Copy out the news report below on the joint crime operation in Missouri and Arkansas, word for word and in full.

Given text:
※ ※ ※
U.S. Attorney Thyer said Mississippi County rates are not as good. Mississippi County has a violent crime rate of 81.5 per 10,000 people -- four times the national rate.

"It is not solely a Mississippi County issue," Thyer said. "Mississippi County is one of 53 of the 75 counties in Arkansas above the national average of violent crimes."

Thyer said the solution to correcting those numbers is local and state departments working together, putting their resources together.

"When we put our forces together we are a force multiplier," Thyer said. "Today's operation crossed state, local and federal lines. Criminals do not recognize those lines and neither should we."

As a result of the multi-jurisdictional effort, a total of 108 firearms, more than three pounds of methamphetamine, more than three pounds of crack cocaine/cocaine, more than 26 pounds of marijuana and numerous ecstasy and other narcotic pills were purchased or seized. Of the defendants being sought in the operation, 14 were previously in custody. Those not arrested on Wednesday are considered fugitives. Further, 29 defendants were previously charged and arrested during the two year investigation.

Thyer thanked ATF Special Agent in Charge Marino Vidoli and others. He introduced Vidoli who thanked everyone involved in the operation.

"We have taken a step forward on taking violent individuals off the street," Vidoli said. "There are others still out there. We are sending a strong message today. Our efforts got stronger and we will continue our efforts to go beyond the 125 individuals involved in various charges. There is more work to be done. We are committed to our efforts in Missouri and Arkansas. Again, thank all of our partners."

Of the 125 defendants, 52 are being prosecuted by the Pemiscot County Prosecuting Attorney's Office, 19 are being prosecuted by the Dunklin County Prosecuting Attorney's Office, 22 are being prosecuted by the United States Attorney's Office for the Eastern District of Missouri, 19 are being prosecuted by the United States Attorney's Office for the Eastern District of Arkansas and 14 are being prosecuted by the Arkansas Second Judicial District's Prosecuting Attorney's Office. One defendant is being prosecuted in two jurisdictions.
※ ※ ※
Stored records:
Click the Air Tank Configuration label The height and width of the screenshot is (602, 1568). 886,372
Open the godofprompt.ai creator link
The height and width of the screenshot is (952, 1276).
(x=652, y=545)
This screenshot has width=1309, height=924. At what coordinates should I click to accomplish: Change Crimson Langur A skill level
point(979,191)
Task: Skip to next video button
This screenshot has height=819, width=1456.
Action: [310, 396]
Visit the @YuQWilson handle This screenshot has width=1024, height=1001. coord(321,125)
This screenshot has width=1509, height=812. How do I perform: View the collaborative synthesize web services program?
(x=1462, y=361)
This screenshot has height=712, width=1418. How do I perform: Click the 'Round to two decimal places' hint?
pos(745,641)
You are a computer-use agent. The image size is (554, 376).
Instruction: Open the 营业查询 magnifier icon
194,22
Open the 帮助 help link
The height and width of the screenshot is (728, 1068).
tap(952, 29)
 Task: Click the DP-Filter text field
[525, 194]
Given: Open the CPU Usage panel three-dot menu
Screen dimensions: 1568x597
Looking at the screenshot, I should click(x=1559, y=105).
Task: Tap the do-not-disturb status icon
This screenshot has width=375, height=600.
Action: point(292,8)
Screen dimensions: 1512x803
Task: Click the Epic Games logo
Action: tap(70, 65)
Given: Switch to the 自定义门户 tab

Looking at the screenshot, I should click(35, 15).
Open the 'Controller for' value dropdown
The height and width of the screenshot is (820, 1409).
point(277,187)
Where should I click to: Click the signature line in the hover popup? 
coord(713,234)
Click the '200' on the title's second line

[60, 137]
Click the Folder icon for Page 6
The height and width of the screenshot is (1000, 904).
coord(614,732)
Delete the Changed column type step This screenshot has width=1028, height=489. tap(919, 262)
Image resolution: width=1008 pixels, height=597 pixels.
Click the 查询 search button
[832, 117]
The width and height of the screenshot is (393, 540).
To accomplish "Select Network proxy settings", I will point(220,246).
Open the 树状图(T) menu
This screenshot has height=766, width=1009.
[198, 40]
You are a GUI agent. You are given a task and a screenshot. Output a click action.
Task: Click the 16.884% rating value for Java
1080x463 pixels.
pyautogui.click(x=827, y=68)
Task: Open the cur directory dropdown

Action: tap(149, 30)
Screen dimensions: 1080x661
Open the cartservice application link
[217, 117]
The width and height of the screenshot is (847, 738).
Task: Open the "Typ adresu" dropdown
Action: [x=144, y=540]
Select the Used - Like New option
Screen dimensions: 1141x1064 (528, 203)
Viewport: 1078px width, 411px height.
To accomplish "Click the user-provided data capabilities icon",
※ ※ ※
Problem solution:
U.S. Attorney Thyer said Mississippi County rates are not as good. Mississippi County has a violent crime rate of 81.5 per 10,000 people -- four times the national rate.

"It is not solely a Mississippi County issue," Thyer said. "Mississippi County is one of 53 of the 75 counties in Arkansas above the national average of violent crimes."

Thyer said the solution to correcting those numbers is local and state departments working together, putting their resources together.

"When we put our forces together we are a force multiplier," Thyer said. "Today's operation crossed state, local and federal lines. Criminals do not recognize those lines and neither should we."

As a result of the multi-jurisdictional effort, a total of 108 firearms, more than three pounds of methamphetamine, more than three pounds of crack cocaine/cocaine, more than 26 pounds of marijuana and numerous ecstasy and other narcotic pills were purchased or seized. Of the defendants being sought in the operation, 14 were previously in custody. Those not arrested on Wednesday are considered fugitives. Further, 29 defendants were previously charged and arrested during the two year investigation.

Thyer thanked ATF Special Agent in Charge Marino Vidoli and others. He introduced Vidoli who thanked everyone involved in the operation.

"We have taken a step forward on taking violent individuals off the street," Vidoli said. "There are others still out there. We are sending a strong message today. Our efforts got stronger and we will continue our efforts to go beyond the 125 individuals involved in various charges. There is more work to be done. We are committed to our efforts in Missouri and Arkansas. Again, thank all of our partners."

Of the 125 defendants, 52 are being prosecuted by the Pemiscot County Prosecuting Attorney's Office, 19 are being prosecuted by the Dunklin County Prosecuting Attorney's Office, 22 are being prosecuted by the United States Attorney's Office for the Eastern District of Missouri, 19 are being prosecuted by the United States Attorney's Office for the Eastern District of Arkansas and 14 are being prosecuted by the Arkansas Second Judicial District's Prosecuting Attorney's Office. One defendant is being prosecuted in two jurisdictions.